The Russian investigation into the crash did not place blame on the Islamic State, whose Sinai branch has claimed responsibility. But on Tuesday, Moscow sharply intensified its air strikes against Islamic State targets in Syria.
“A massive airstrike is targeting ISIL sites in Syrian territory,” Russian Defense Minsiter Sergei Shoigu said, using one of the acronyms for the Islamic State. “The number of sorties has been doubled, which makes it possible to deliver powerful pinpoint strikes upon ISIL fighters all throughout the Syrian territory.”
A U.S. Defense Department official told The New York Times the Russian government warned the U.S. it would be carrying out “a significant number of strikes in Raqqa,” the Islamic State’s stronghold in Syria, before the first strikes launched. Putin has ordered Russian naval forces to work with French warships “as allies” in attacking the terrorist organization.
For weeks, Western nations watched with skepticism as Russian strikes targeted areas significantly west of Islamic State strongholds in Syria. As the Institute for the Study of War reported in early October:
The Russian Defense Ministry claimed that the airstrikes targeted eight Islamic State of Iraq and al-Sham (ISIS) positions in total.

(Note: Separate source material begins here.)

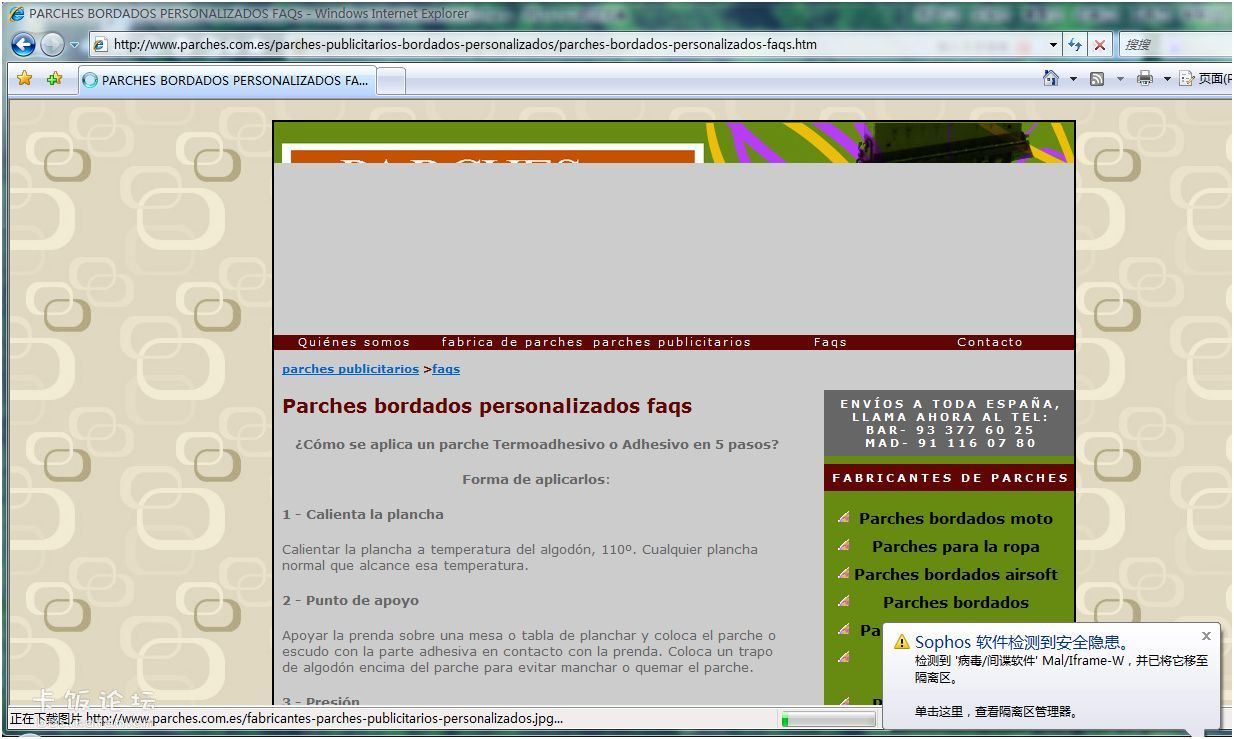This screenshot has width=1234, height=739.
Task: Click the Forward navigation arrow
Action: pyautogui.click(x=52, y=45)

The Syrian regime also released statements confirming Russian airstrikes in Homs and Hama, claiming that the airstrikes targeted both ISIS and al-Qaeda affiliated militants, likely referring to Syrian al-Qaeda affiliate Jabhat al-Nusra. However, local Syrian sources claim the airstrikes exclusively targeted rebel positions, including the headquarters of Free Syrian Army-affiliated, Western-backed TOW anti-tank missile recipient al-Izza Gathering in the town of Al Latamneh, rather than ISIS-held positions.
On Tuesday, Putin vowed payback for extremists over the deaths of the 224 people aboard the downed jetliner.
“Our air force’s military work in Syria must not simply be continued,” he said. “It must be intensified in such a way that the criminals understand that retribution is inevitable.”